Vigil Mechanism under Section 177 of the Companies Act, 2013

Introduction

Vigil Mechanism provides adequate safeguard against victimization of persons. It is established for directors and employees to report their grievances and concerns. Rule 7 of Companies (Meetings of Board and its Powers) Rules,2014 describes about establishment of Vigil Mechanism for every Listed Company and companies prescribed below:

  • Companies which accept deposits from public.
  • Companies which have borrowed money from banks and public financial institutions in excess of Rs. 50 Crores.
    The Board of Directors shall nominate a director to play the role of Audit Committee for the purpose of Vigil Mechanism for reporting purpose. The aggrieved person will have direct access with the Chairperson/Nominated Director of the Audit Committee.

Sarbanes-Oxley Act,2002(SOX):

An Act enacted by U.S. congress in 2002 to protect investors by improving the accuracy and reliability of corporate disclosures made pursuant to the securities laws, and for other purposes. It is a set of standards that all U.S public companies and public accounting firms must comply and adhere with good quality reporting.

Clause 49 of the listing agreement is pretty much on the lines of Sarbanes Oxley Act of 2002 provided by SEC for companies listed on US stock exchanges.
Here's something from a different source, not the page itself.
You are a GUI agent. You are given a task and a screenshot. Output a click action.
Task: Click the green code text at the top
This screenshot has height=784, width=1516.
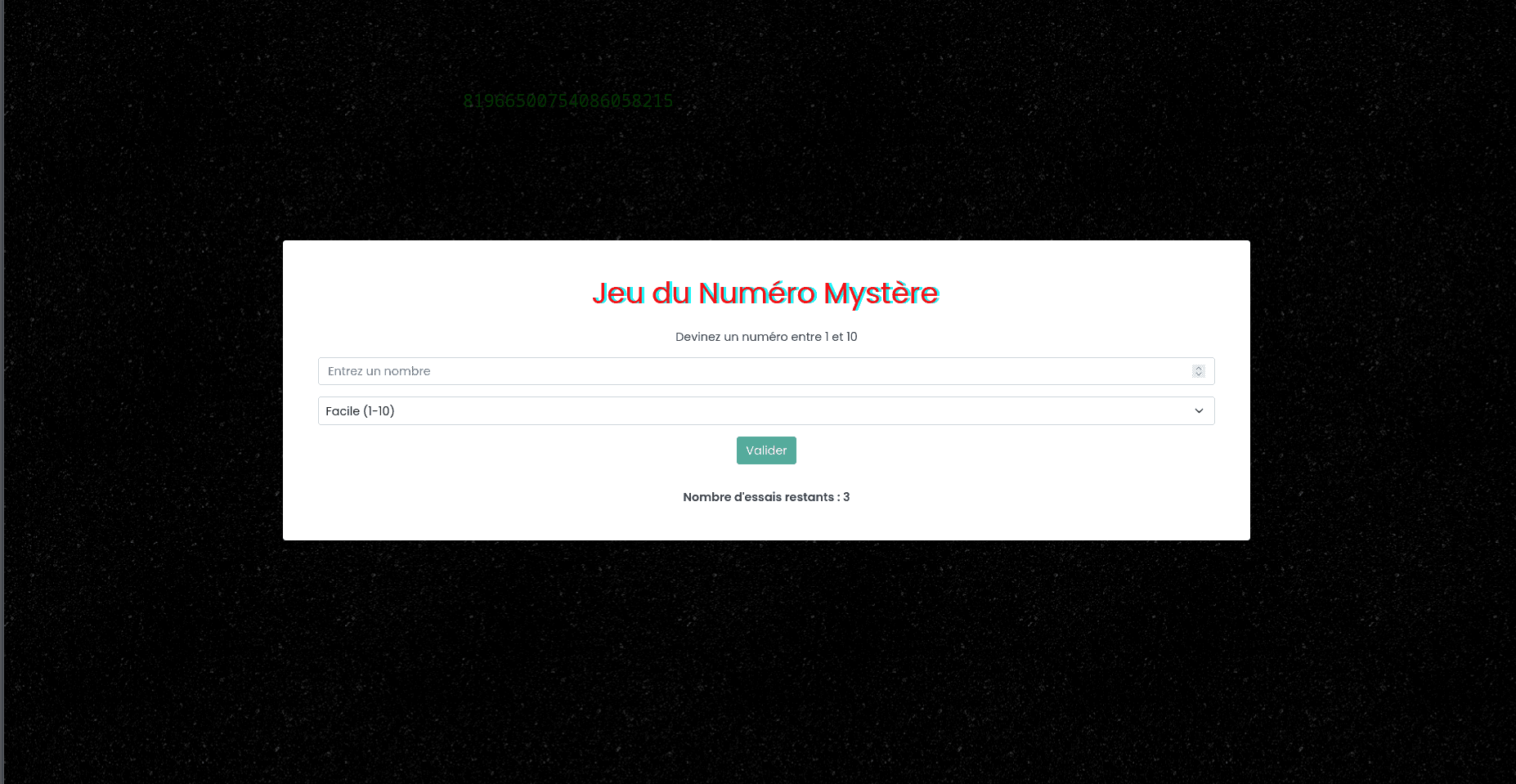[567, 101]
According to Clause 49, the top management becomes directly accountable for all financial statements and internal controls of the organization, which is also the bottom line in case of Section 302 of Sarbanes Oxley Act of 2002

Applicability:

Whether SOX is applicable in India? Yes, all companies, including Indian, which are listed on US stock exchanges, are required to comply with the requirements of the Act.

Corporate governance in India too has taken a folio from provisions of Sec. 404 of the Act. Provisions of SOX for whistle-blowers:

i. Make it illegal to “discharge, demote, suspend, threaten, harass or in any manner discriminate against” whistleblowers

ii. Establish criminal penalties of up to 10 years for executives who retaliate against whistleblowers

iii. Require board audit committees to establish procedures for hearing whistleblower complaints

iv. Allow the secretary of labor to order a company to rehire a terminated employee with no court hearing.

v. Give a whistleblower the right to a jury trial, bypassing months or years of administrative hearings

Penalty for Violation of Audit Committee Provisions:

The company shall be punishable with fine of Rs. 1 Lakh to Rs. 5 Lakhs and every officer of the company who is in default shall be punishable with imprisonment up to 1 year or with fine of Rs. 25,000/- to Rs. 1 Lakh, or with both.